The silvery girl spoke at last. Apparently she had heard everything, had simply seen no need to comment. “We can have a little free-fall. We can have a little comb-out. But we probably won’t need to arrange it right away as the next observation period is only—” A meaningless squawk, but Doc Chimp filled in:
“She means about fifteen minutes away.”
It took a moment for Pertin to realize that the girl’s words had been in English. He looked at her curiously, but there was no time to think about that. Tine,” he said. “How many were involved in the bombing?”
“Not less than three nor more than eight,” piped the Pmal translator, responding to the T’Worlie’s whistle, “Out of how many in the crew?”
The T’Worlie hesitated. “There are in excess of three hundred thousand beings at present existing within the ship’s hull. Of these, a large number are collective creatures.”
“Not counting the Boaty-Bits, I mean how many individuals?”
“There are not less than two hundred forty nor more than two hundred fifty.”
Pertin said, “So the troublemakers are a tiny fraction. That’s good. Well broadcast a ship wide alarm. Most of the crew will cooperate—”
He stopped, staring at the silver pseudogirl. “What’s the matter?”
She had stretched out her fingertips towards the entrance port, almost in the traditional pose of a human sleepwalker.

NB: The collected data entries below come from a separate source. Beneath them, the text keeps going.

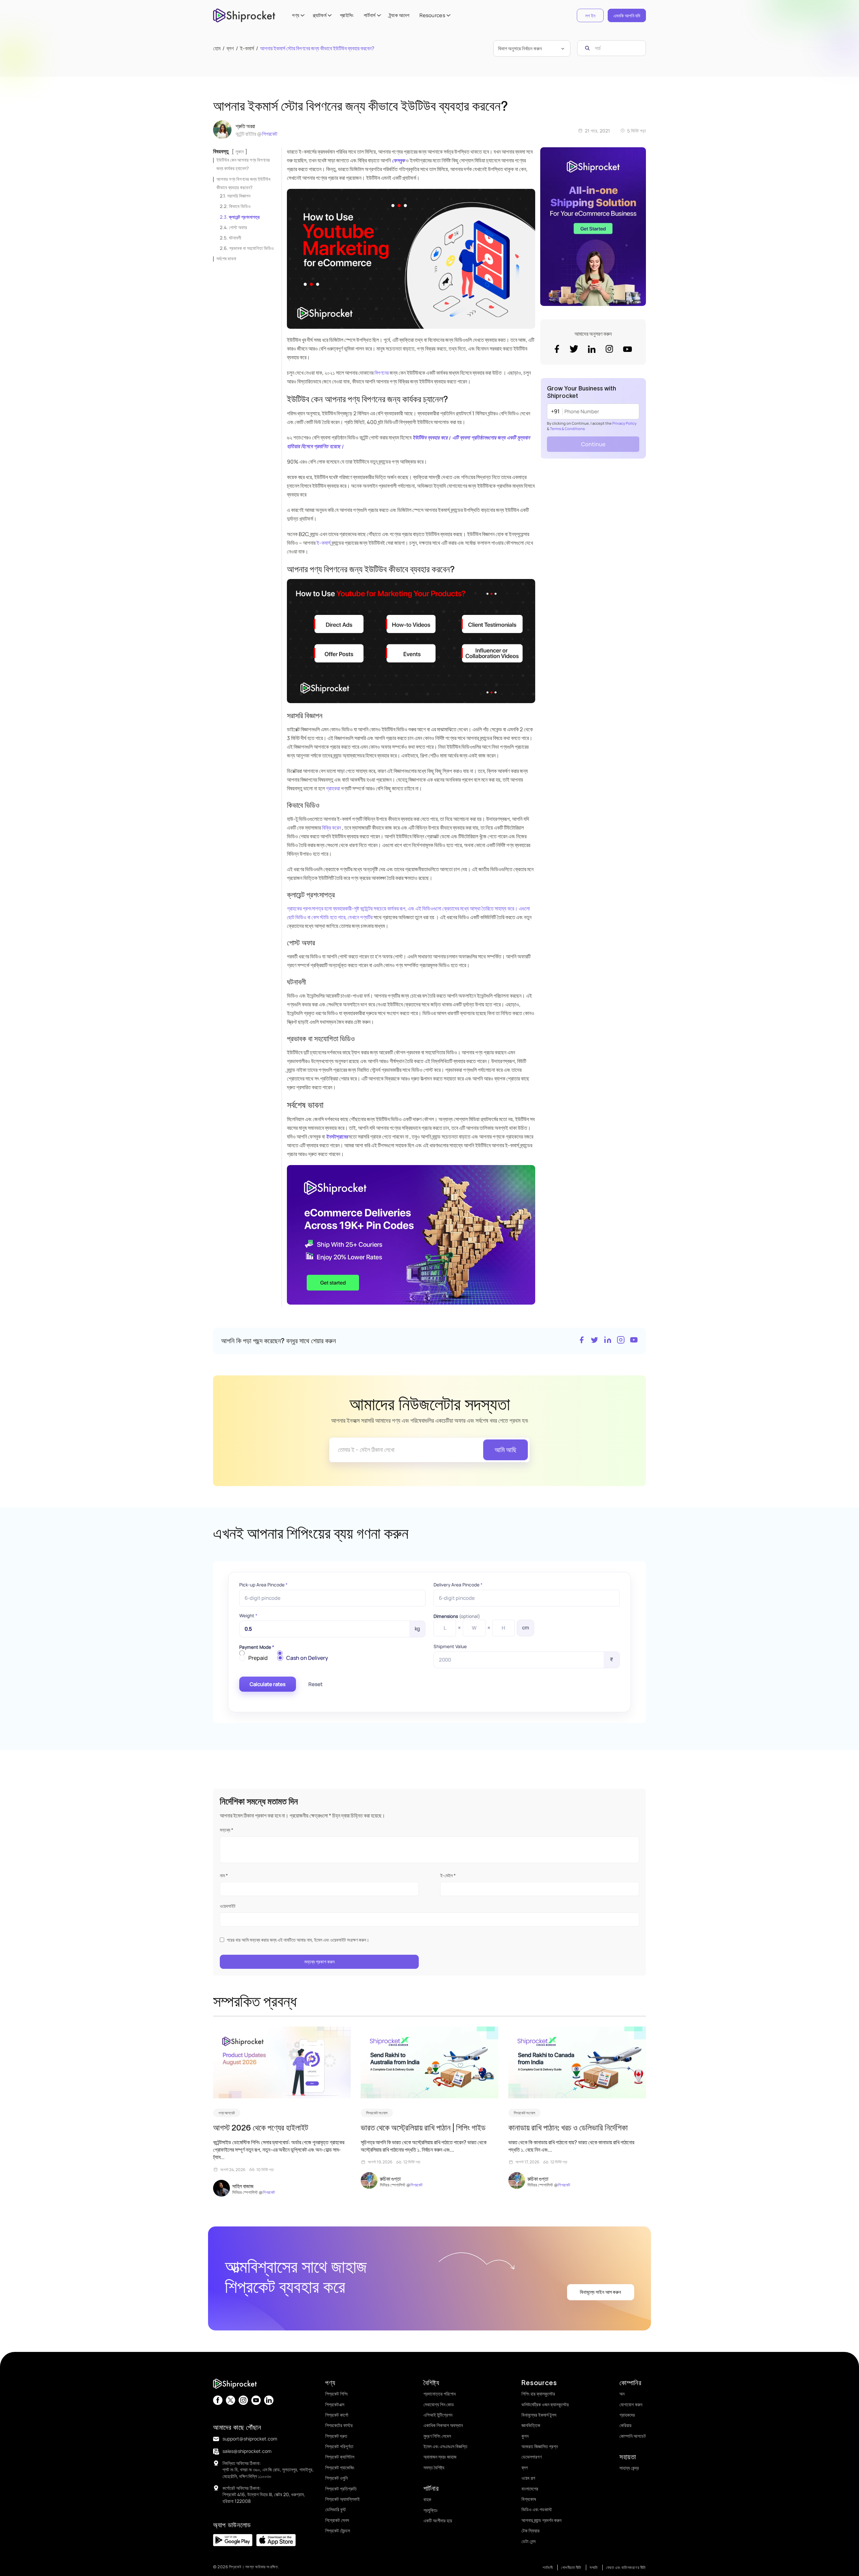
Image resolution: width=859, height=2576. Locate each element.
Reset (315, 1684)
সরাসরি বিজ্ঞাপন (238, 196)
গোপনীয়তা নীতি (571, 2567)
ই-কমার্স (323, 542)
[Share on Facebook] (581, 1341)
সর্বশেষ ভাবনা (226, 258)
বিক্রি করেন (331, 827)
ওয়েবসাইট (228, 1906)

“The matter,” she said in her incongruous colloquial English, the tones as deep as Pertin’s own, “is that the tiny fraction of troublemakers is coming back.”
A moment later no one needed the silvery girl’s fingers to hear for them; the sound of a rush grew rapidly louder: a crackling electrical sound, like the patter of a collapsing charge field. Into the room burst what looked at first like a single huge blue eye.
“Sirian!” howled Doc Chimp in terror, and tried to leap out of the way. But not even his simian muscles had the strength to leap, and the surging G-force of the rockets made him stumble and fall heavily on his side against the silvery girl. At one stroke, two-thirds of the beings able to move at all in the high-G field were immobilized; the T’Worlie, the purchased person and Ben Pertin himself were wholly useless while the rockets were on. The Sirian, moving by electrostatic forces, was immune to mere ten and twelve-G thrusts; and he bore with him something that glittered, carried under the great forward eye in a pair of crablike pincers, tiny and almost invisible.